How do we create appropriate Walls for Structure? Be Consistent! Kids are smart. If you are trying to teach a child to stay in their bed, it doesn’t work to get them seven drinks of water one night, and then crack down the next. If a child breaks curfew on Friday, it doesn’t teach them anything to hand them the keys to go out and break curfew again on Saturday. Stick to your rules and apply consequences if the rules are broken. If your kid throws a fit about a consequence, relax! It just means that you found an appropriately motivating consequence.

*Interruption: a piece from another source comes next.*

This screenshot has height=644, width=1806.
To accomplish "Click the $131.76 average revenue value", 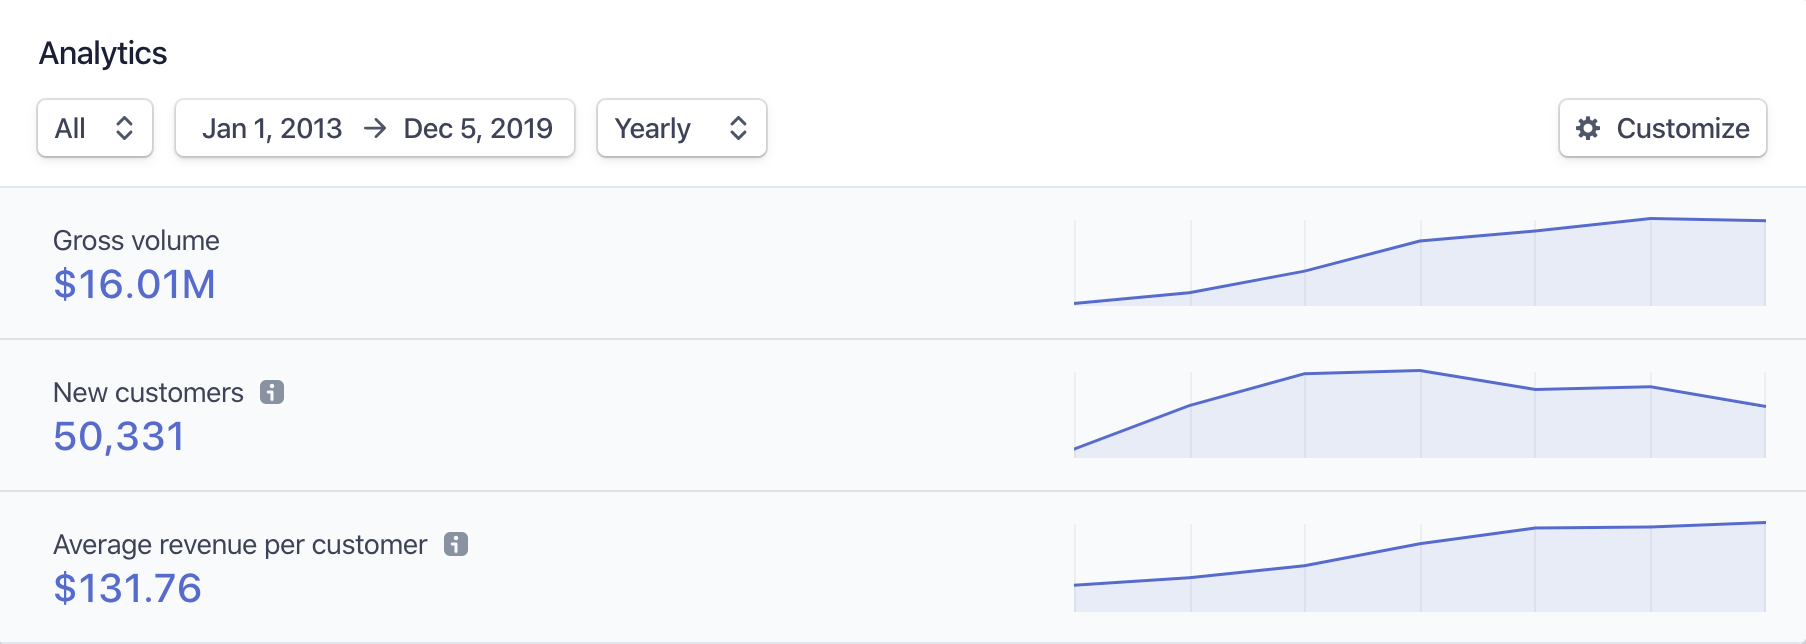I will point(127,589).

Consequences should be given out in a calm way. When children see a hysterical mother-monster yelling at them, they go into fight-or-flight survival mode. They are too distracted by the anger in your eyes to listen to the great lesson you are trying to get through to them. If you want your kids to listen, talk quietly. If you want your kids to remember what you say, use fewer words. If you want them to remember to behave, follow through every time with an appropriate consequence.

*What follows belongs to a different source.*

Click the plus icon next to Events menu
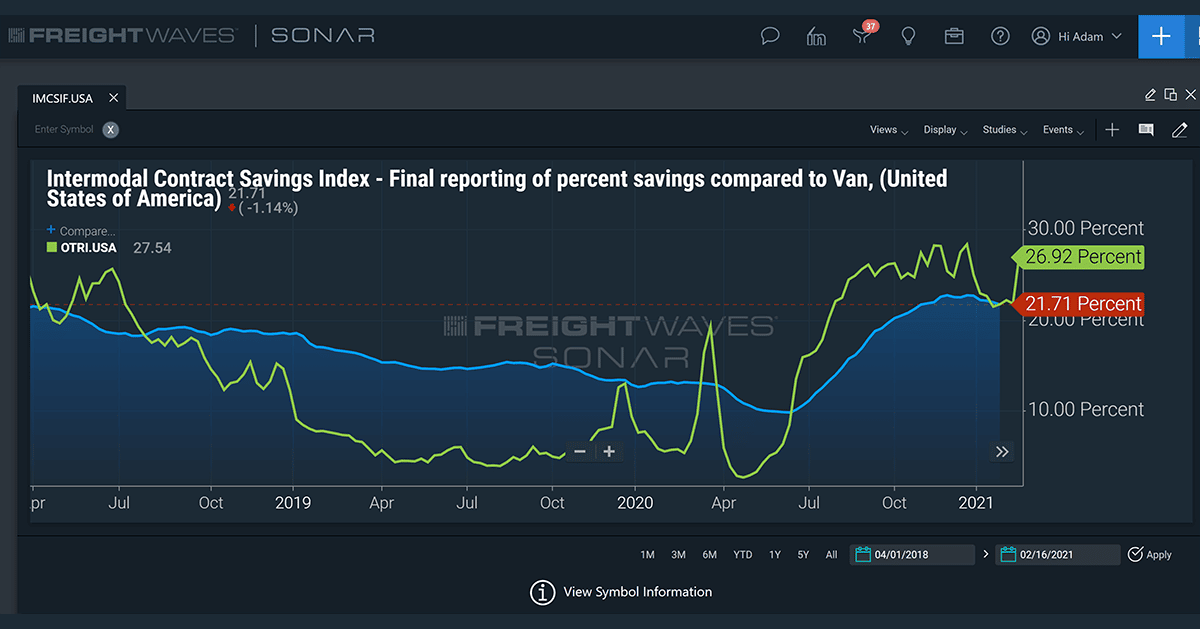Image resolution: width=1200 pixels, height=629 pixels. 1112,129
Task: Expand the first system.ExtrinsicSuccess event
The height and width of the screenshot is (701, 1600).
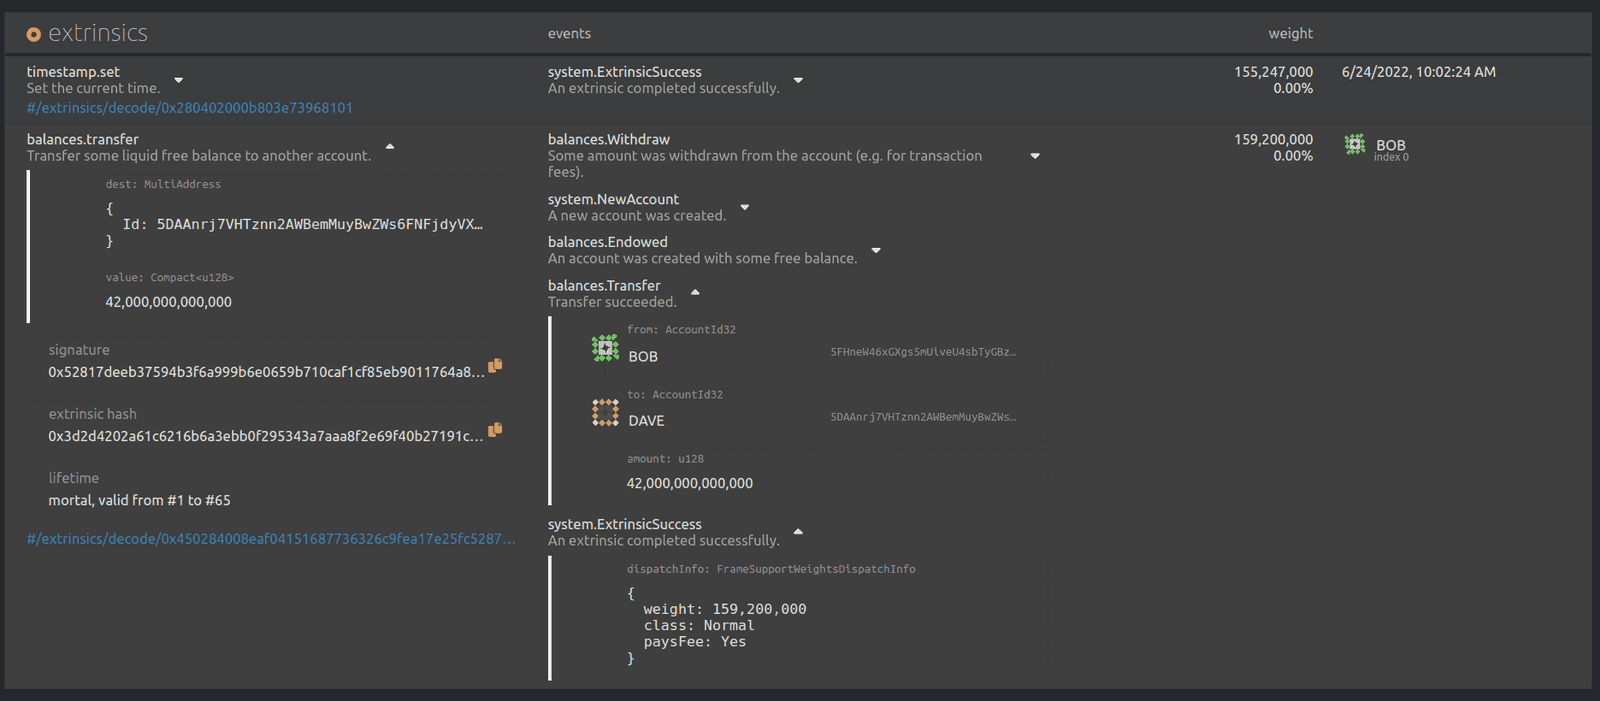Action: point(798,80)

Walls in the home don’t need to be scary or harsh, they just need to be strong. Your children will thrive in an environment of Structure. Achieving a balance between Windows for Light and Walls for Structure will help you create a happy home.
Doors for Protection
This time of year, I’m constantly reminding kids to close the door to keep the cold out. But there is more than cold air trying to get past your door. Businesses are intent on making billions of dollars at the expense of our families. For example:
The average child spends 900 hours per year in school and 1500 hours per year watching TV. They spend more time watching TV and consuming media than they spend doing anything else other than sleeping, including more time than they spend with you. Every day, there are 68 million searches for pornography on the internet, 25% of all searches (see stats at http://www.csun.edu/science/health/docs/tv&health.html). Are any of those search results coming into your house through your computers and devices?. It is up to parents to stand at the door and growl at the media influences and materialism trying to enter our homes.
As you go home through your door today, resolve to only allow things in that will strengthen your family, and lock the door to the rest. Doors are for Protection.
Stairs for Progress
How bright are the windows in your home? How stable are the walls? Are your doors locked? I hope no one looks around their house and bursts into tears! It is easy to get overwhelmed and down on ourselves about what is not going well. That’s why there are Stairs for Progress.
Have you ever been in new construction before the stairs are put in? It’s quite a leap from the first to the second floor. It’s not fair to expect anyone to make it in one step. That’s why we have stairs! We may not be able to instantly change bad habits and get where we want to be, but we can take each step individually and gradually climb higher as we create a happy home.
If you lose your temper with a tantruming two-year-old today, tomorrow say “I’ll talk to you when your voice is as sweet as mine.” If you are a pushover with your bedtime routine tonight, tomorrow night say “No more sippy cups.” If you told your teenager his hair looks hideous today, vow to give him a hug tomorrow. Forgive yourself! Move on! Make goals and reward yourself for improvements. Strengthening and saving your family is worth it. Things can get better, starting today, with Windows for Light, Walls for Structure, Doors for Protection, and Stairs for Progress.